This review of ORC’s activities covers two years, 2014 and 2015. We are pleased that this period saw improvement in the recognition given to organic/agroecological approaches by practitioners, the food industry, citizens and policy makers. As a reflection of this, ORC, working with the Game and Wildlife Conservation Trust (GWCT), was commissioned by Scottish Natural Heritage, on behalf of the Land Use Policy Group of the UK Nature Conservation agencies, to produce a report on the contribution of agroecology to sustainable intensification, which was published in spring 2015. Subsequently, Defra has started to reassess the somewhat negative position it had taken to agroforestry in particular.
The initiation, by ORC in 2014, of an on-line knowledge hub, with financial support from Defra, paved the way for the Daylesford Foundation, working with ORC and GWCT, to launch a significant new on-line resource, Agricology, in 2015. This will support the adoption of agroecological approaches by all interested producers, regardless of labels, and complements other initiatives, such as the Duchy Originals Future Farming Programme, now relaunched as Innovative Farmers, with which ORC is already closely involved.

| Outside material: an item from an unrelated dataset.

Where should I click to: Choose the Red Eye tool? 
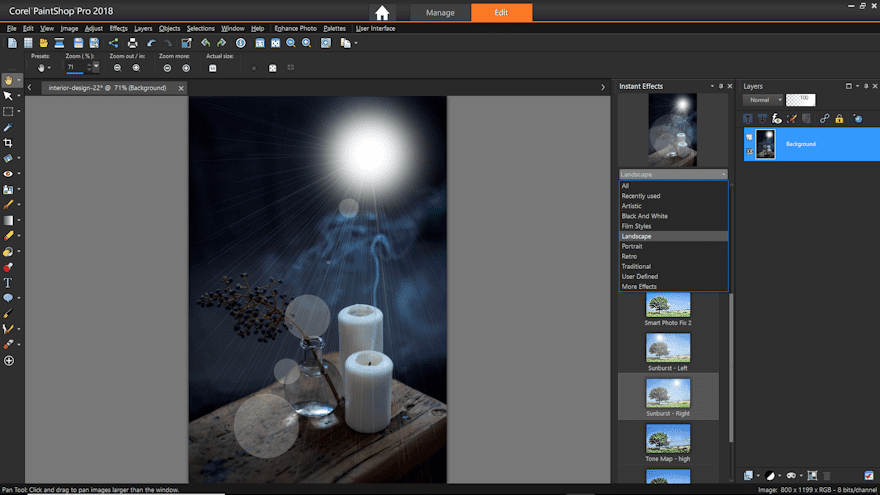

After several difficult years, the organic market has returned to growth, with some retailers showing renewed commitment to developing their organic ranges. Although we cannot claim credit for this growth, our work on improving organic market data contributed to a better understanding of these trends and we plan to progress this further in 2016. Our engagement in the intense debate on the EU organic regulation reform proposals, both in the UK and in the EU, has helped progress towards a more balanced outcome, although the reform debate will continue well into 2016.
ORC also made a significant contribution to improvements in the policy environment for organic farming. In England, ORC led organic sector negotiations with Defra on support payments for organic farming, providing critical evidence on the environmental benefits of organic farming and securing a recalculation of the maintenance payments, resulting in an overall improvement in support levels for English organic producers compared with Defra’s original plans, estimated to be worth more than £5 million a year to the sector.
During this period, some significant new projects were started, including the EU-funded AGFORWARD (agroforestry), WHEALBI (cereal breeding), DIVERSIFOOD (new grains) and OK-NET ARABLE (sharing research and tools) projects. The 4.5-year, EU-funded SOLIBAM project was completed, reinforcing the progress we have made in the development of alternative approaches to plant breeding focused on genetic diversity. Building on our plant breeding work, we have secured a ground-breaking agreement for a temporary marketing experiment under the relevant EU seed marketing regulations to enable trade in wheat population seeds from 2014.
During 2014 and 2015, we also undertook some land sales in order to finance reinvestment in farm buildings, solar PV installation and releasing funds to address the challenges covered in more detail in the financial reports at the end of this document.